Penafsiran seperti ini, meskipun pada dasarnya dapat diterima dan tidak jauh dari berbagai ungkapan riwayat keagamaan, tidak dapat dianggap sebagai tafsiran yang tepat bagi ungkapan-ungkapan dalam riwayat-riwayat itu yang menggunakan istilah: "takdir lazim" (yang harus) dan "takdir tidak lazim" (yang tidak harus) serta "takdir hatmiy" (definitif) dan "takdir tidak hatmiy" (tidak definitif). Sebab, pengertian yang telah diterima secara luas ialah bahwa yang dimaksud dengan qadha dan qadar lazim dan tidak lazim ialah qadha dan qadar yang memiliki kemungkinan untuk menerima perubahan yang tidak memiliki kemungkinan untuk itu. Sebagaimana juga telah diterima bahwa hal tersebut termasuk kasus-kasus yang bilamana terwujud persyaratan berlakunya suatu hukum umum tertentu di dalamnya, maka kemungkinan perubahannya tetap ada. Kasus itu pada dasarnya memang memiliki kemungkinan untuk menjadi suatu bentuk lainnya. Oleh sebab itu, meskipun dengan pengendaian terpenuhinya semua persyaratan, takdir yang tidak definitif tidak kehilangan fungsinya bila dilihat dari sudut tinjauan yang tadi.

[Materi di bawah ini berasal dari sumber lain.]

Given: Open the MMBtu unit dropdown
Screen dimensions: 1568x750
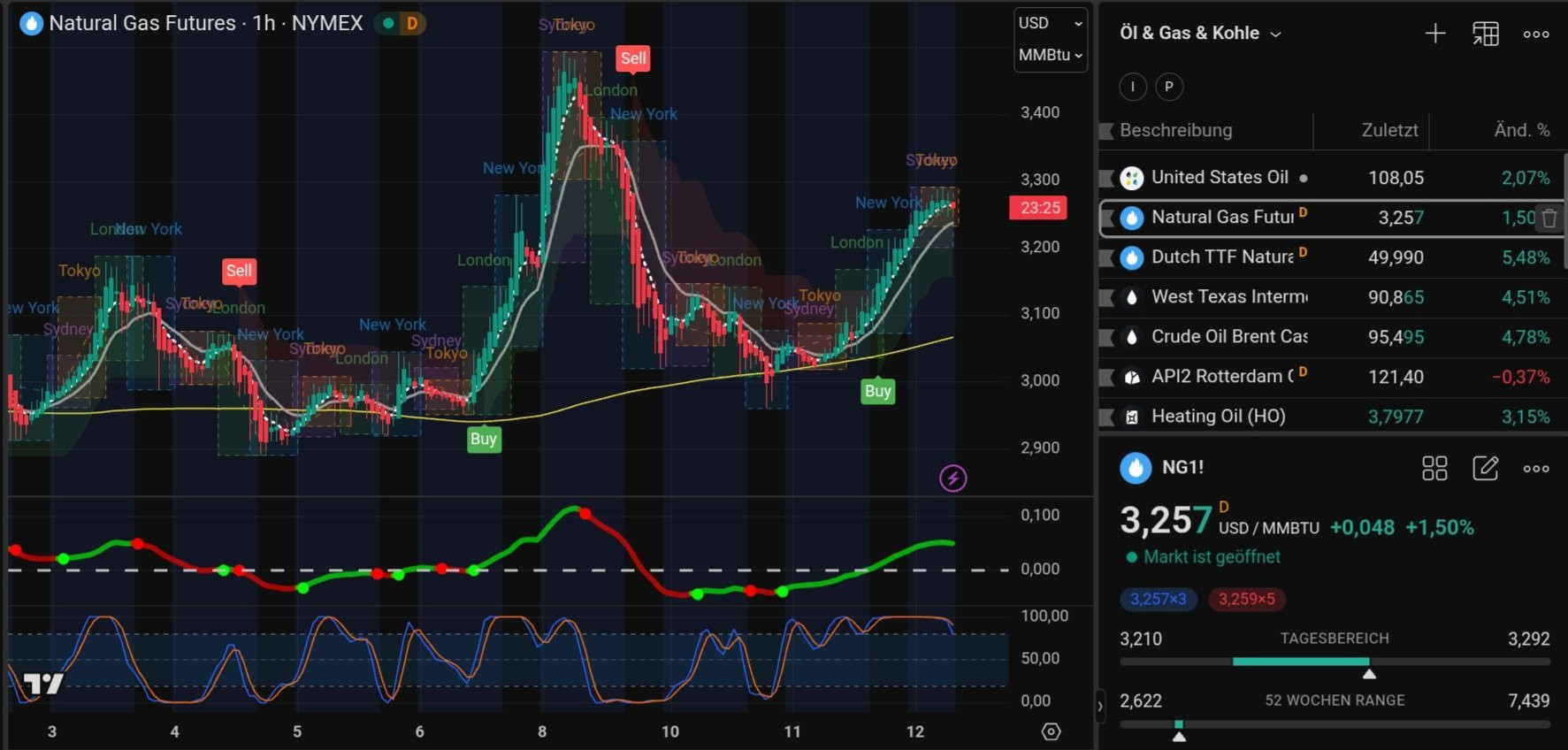Looking at the screenshot, I should pos(1050,55).
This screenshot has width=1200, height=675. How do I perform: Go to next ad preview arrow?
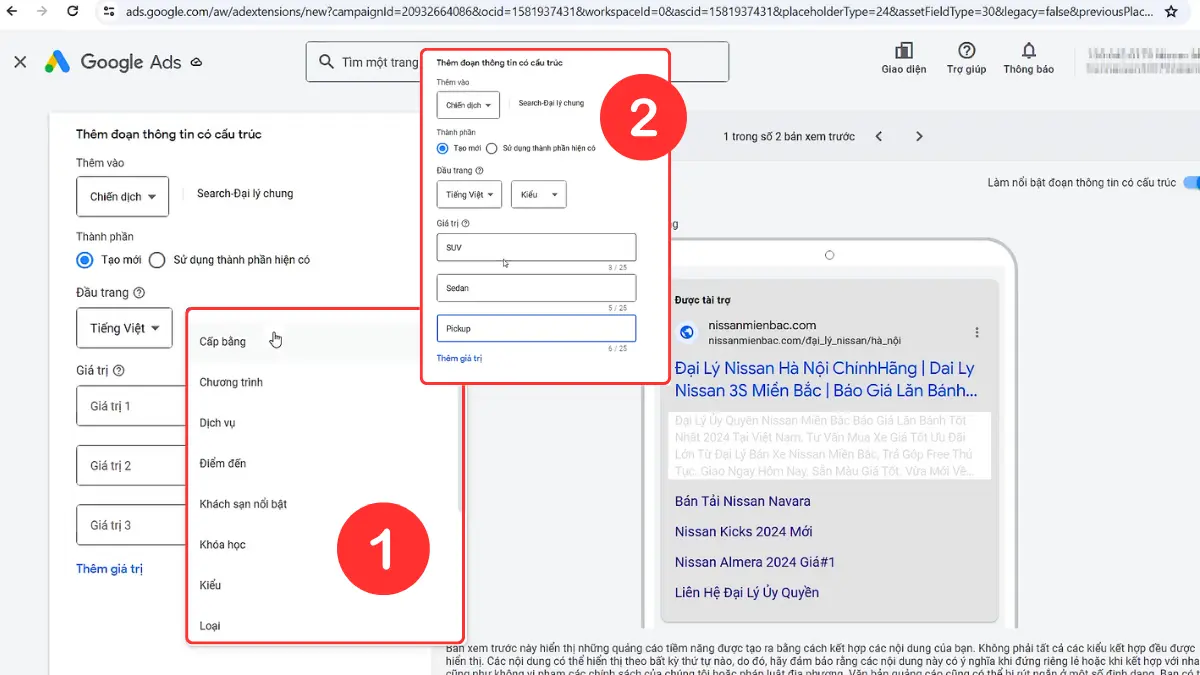coord(919,136)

Penafsiran lainnya ialah bahwa takdir yang definitif adalah yang telah ditegaskan terjadinya oleh Allah SWT dan itu pasti akan terjadi, adapun takdir yang tidak definitif ialah yang terhadapnya iradat (kehendak) Allah bersikap netral; atau, meskipun tidak netral, tidak ada pengharusan berkenaan dengan salah satu dari dua hal tersebut. Contohnya dalam peraturan hukum taklif (pewajiban) yang dibebankan atas seseorang. Dalam hal ini, adakalanya si pemberi perintah menegaskan sesuatu dan mengharuskannya, maka hukumannya menjadi wajib. Dalam hal lain, si pemberi perintah atau pembuat hukum terhadap suatu perbuatan bersikap netral; baik dikerjakan ataupun tidak, maka hukumnya menjadi mubah. Adakalanya kita mendapati keinginannya lebih condong ke arah terjadinya atau tidak terjadinya sesuatu, tanpa pengharusan (pewajiban), maka hukumnya menjadi mustahab (disukai) atau makruh (tidak disukai).

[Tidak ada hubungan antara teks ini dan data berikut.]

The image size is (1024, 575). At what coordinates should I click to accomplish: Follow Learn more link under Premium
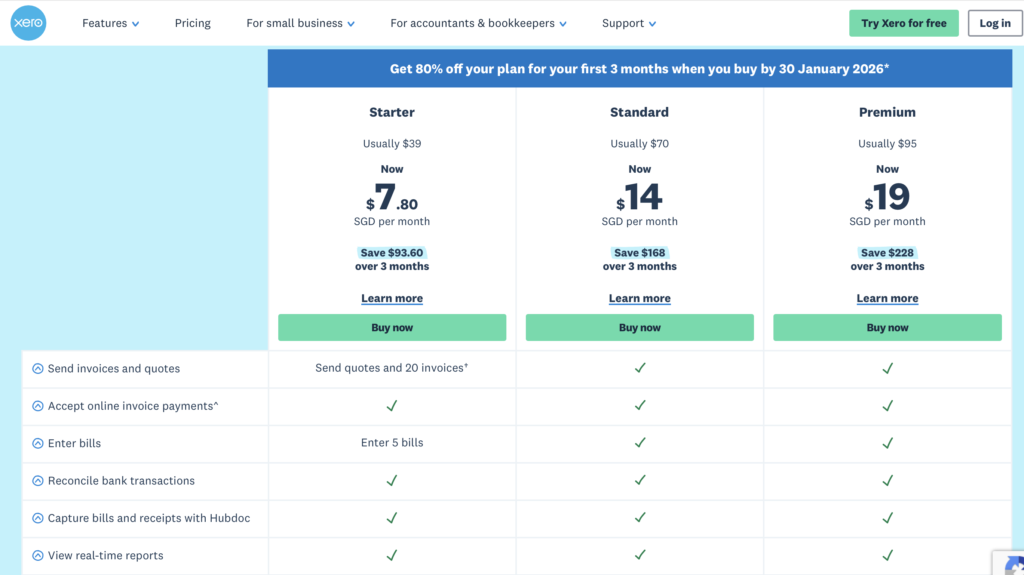887,299
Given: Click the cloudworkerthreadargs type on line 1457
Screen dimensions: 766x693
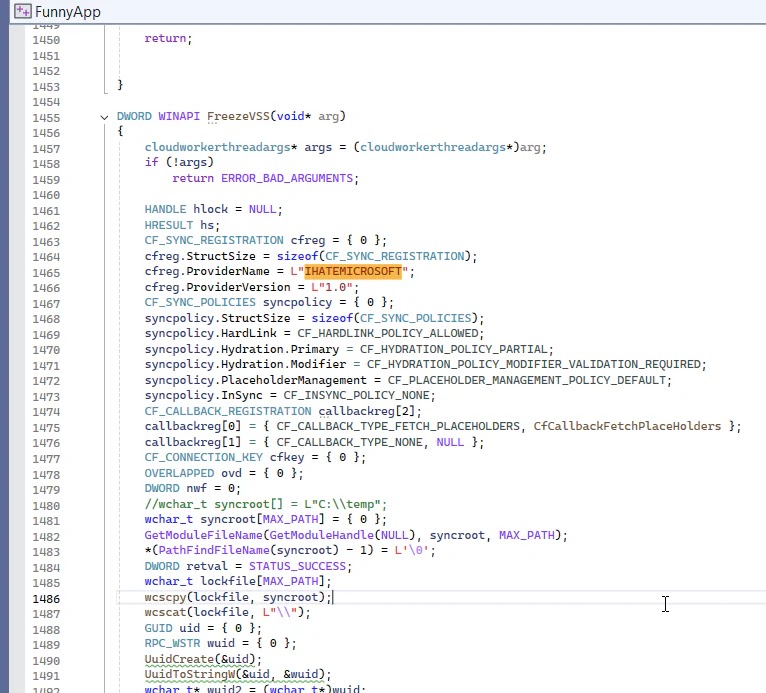Looking at the screenshot, I should 217,147.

Demikianlah halnya dengan soal-soal fisis (yang bersangkutan dengan alam). Adakalanya terdapat hukum yang mewajibkan, maka itulah qadha dan qadar definitif. Adakalanya terdapat hukum netral atau lebih condong ke arah terjadinya atau tidak terjadinya sesuatu, tanpa keharusan, maka dalam hal-hal ini berlakulah qadha dan qadar yang tidak definitif.

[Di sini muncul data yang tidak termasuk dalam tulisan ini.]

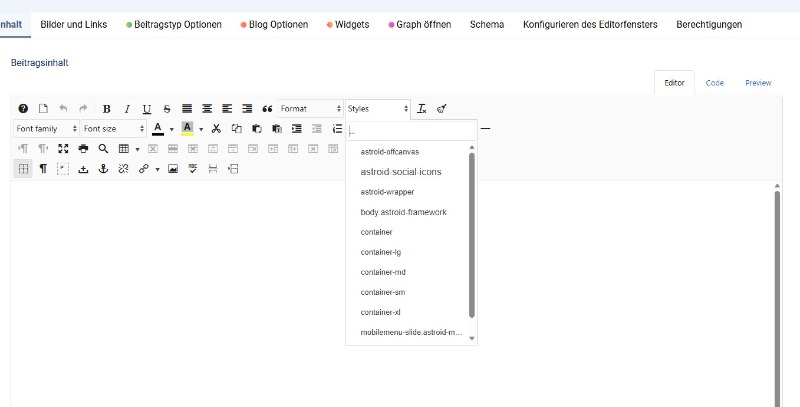
Task: Expand the Font family dropdown
Action: [x=46, y=129]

Namun, penafsiran seperti ini sangat jauh dari sifat ilmiah dan dari realitas karena sama sekali menafikan qadha dan qadar. Mustahil kehendak Allah mengenai suatu kejadian bersikap netral dan acuh tak acuh, ataupun tidak netral tapi tidak pula sungguh-sungguh mengharuskan, sebagaimana mustahilnya pengecualian sesuatu dari hukum sebab-akibat atau tetap beradanya di bawah kendalinya tanpa adanya pengharusan mengerjakan salah satu dari dua hal.

Bagaimanapun, pcngikiasan hal-hal fisis dengan hal-hal yang berkenaan dengan pengalaman tradisional adalah sesuatu yang tidak sempurna.